● **Supplied passage**:
29. The method of claim 1, wherein said additives are selected to
result in the emulsion being ashless
30. A high stability, low emission, invert fuel emulsion
composition resulting from the method comprising: blending a flow
of additives including a surfactant package and a flow of
hydrocarbon petroleum distillate fuel to form a first composition
in a first in-line blending station, said hydrocarbon petroleum
distillate fuel is a continuous phase of the emulsion, and wherein
said surfactant package comprises a primary surfactant, a block
copolymer, and a polymeric dispersant; blending a flow of purified
water to said first composition in a second in-line blending
station to form a second composition; aging said second composition
to form an aged composition; and passing said aged composition
through a shear pump.
31. The emulsion composition of claim 30, wherein said aging is
temperature dependent.
32. The emulsion composition of claim 30, wherein the emulsion is
about 5 wt. % to about 50 wt. % purified water and about 50 wt. %
to about 95 wt. % hydrocarbon petroleum distillate fuel.
33. The emulsion composition of claim 30, wherein said primary
surfactant is about 3,000 parts per million to about 10,000 parts
per million.
34. The emulsion composition of claim 30, wherein said primary
surfactant is selected from a group consisting of nonionic
surfactants, anionic surfactants, and amphoteric surfactants.
35. The emulsion composition of claim 30, wherein said primary
surfactant is selected from a group consisting of unsubstituted,
mono-substituted amides of saturated C.sub.12-C.sub.22 fatty acids,
unsubstituted, di-substituted amides of saturated C.sub.12-C.sub.22
fatty acids, unsubstituted, mono-substituted amides of unsaturated
C.sub.12-C.sub.22 fatty acids, and unsubstituted, di-substituted
amides of unsaturated C.sub.12-C.sub.22 fatty acids.
36. The emulsion composition of claim 30, wherein said
mono-substituted amides and di-substituted amides are substituted
by substituents selected, independently of each other, from a group
consisting of straight and branched, unsubstituted alkyls having 1
to 4 carbon atoms, straight and branched, substituted alkyls having
1 to 4 carbon atoms, straight and branched, unsubstituted alkanols
having 1 to 4 carbon atoms, straight and branched, substituted
alkanols having 1 to 4 carbon atoms, and aryls.
37. The emulsion composition of claim 30, wherein said primary
surfactant is a 1:1 fatty acid diethanolamide of oleic acid.
38. The emulsion composition of claim 30, wherein said block
copolymer is about 1,000 ppm to about 5,000 ppm.

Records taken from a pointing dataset
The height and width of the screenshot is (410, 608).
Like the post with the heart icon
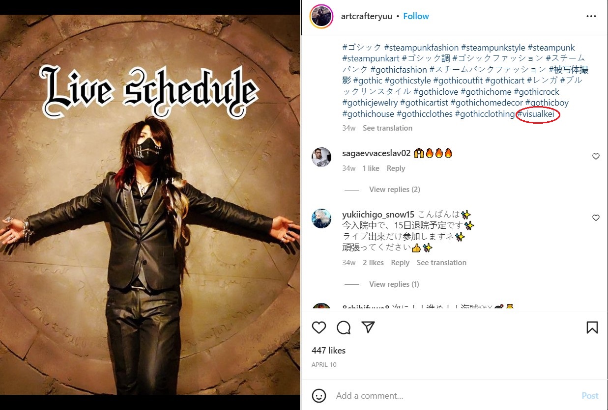319,328
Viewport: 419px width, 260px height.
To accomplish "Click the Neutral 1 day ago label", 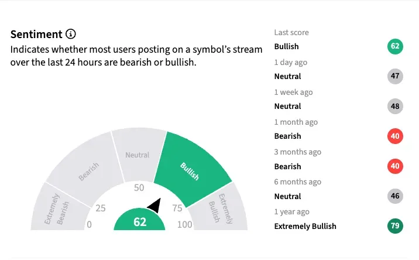I will coord(288,76).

● **Exercise aim**:
Carry on the invert fuel emulsion patent claims after claim 38, writing further claims in the same numbered style.

● **Output for this task**:
39. The emulsion composition of claim 30, wherein said block
copolymer is an ethylene oxide/propylene oxide block copolymer.
40. The emulsion composition of claim 30, wherein said block
copolymer is selected from a group consisting of an ethylene
oxide/propylene oxide block copolymer having about 10 wt. % to
about 40 wt. % ethylene oxide and an ethylene oxide/propylene oxide
block copolymer having about 900 molecular weight to about 2,500
molecular weight propylene oxide.
41. The emulsion composition of claim 30, wherein said block
copolymer is selected from a group consisting of an ethylene
oxide/propylene oxide block copolymer having about 20 wt. %
ethylene oxide and an ethylene oxide/propylene oxide block
copolymer having about 1,700 molecular weight propylene oxide.
42. The emulsion composition of claim 30, wherein said polymeric
dispersant is about 100 ppm to about 1,000 ppm.
43. The emulsion composition of claim 30, wherein said polymeric
dispersant is a non-ionic polymeric dispersant.
44. The emulsion composition of claim 30, wherein said emulsion
comprises about 10 wt. % to about 50 wt. % of said purified water,
about 50 wt. % to about 90 wt. % hydrocarbon petroleum distillate
fuel, at least about 4,000 ppm amide primary emulsifier, about 200
ppm to about 3,000 ppm ethylene oxide/propylene oxide block
polymer, and about 600 ppm to about 800 ppm polymeric
dispersant.
45. The emulsion composition of claim 44, wherein said amide
primary emulsifier is a diethanolamide of oleic acid.
46. The emulsion composition of claim 30, wherein the emulsion has
an average droplet size of less than about 5 microns.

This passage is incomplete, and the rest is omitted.